I.  Background, Education and Professional Life

Outside Whiteville, North Carolina, Archie Randolph Ammons was born on February 18, 1926 on his family's small farm.  He served in the Navy during World War II when he began to write his poetry.  Ammons attended Wake Forest University where he majored in science and received a bachelor's degree.  He has had a number of jobs throughout his life.  He was a real estate salesman, an editor, manager for his father-in-law's glassware company in New Jersey, and an elementary school principal in Cape Hatteras.  After a year as a principal, Ammons and his wife Phyllis moved to California for Ammons to do graduate work at the University of California at Berkeley. Finally, in 1964, Ammons began to teach at Cornell University. 

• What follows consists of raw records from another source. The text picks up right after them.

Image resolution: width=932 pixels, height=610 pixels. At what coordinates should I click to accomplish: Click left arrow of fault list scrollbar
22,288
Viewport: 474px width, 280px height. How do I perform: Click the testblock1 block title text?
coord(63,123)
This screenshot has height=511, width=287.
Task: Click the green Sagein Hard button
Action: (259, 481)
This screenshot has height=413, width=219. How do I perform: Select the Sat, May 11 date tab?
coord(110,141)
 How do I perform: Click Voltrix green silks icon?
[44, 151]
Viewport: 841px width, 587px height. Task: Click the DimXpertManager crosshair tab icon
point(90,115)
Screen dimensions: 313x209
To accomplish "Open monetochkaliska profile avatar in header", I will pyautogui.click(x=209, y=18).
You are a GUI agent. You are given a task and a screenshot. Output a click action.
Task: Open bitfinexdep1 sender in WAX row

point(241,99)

Shortly after receiving the position at Cornell University, Ammons' poetry was becoming a source of income.  In the late 1960s, Ammons was finally being recognized for his work.  He received many awards including the Bollingen, the National Book Award (twice), the  Frost Medal, and the National Book Critics Circle Award.  Many of his award-winning books embody Collected Poems 1951-1971 (1972 - National Book Award), Sphere (1974 - Bollingen Prize), Coast of Trees (1981 - National Book Critics Circle Award for Poetry), and Garbage (1993 - the National Book Award and the Library of Congress' Rebekah Johnson Bobbitt National Prize).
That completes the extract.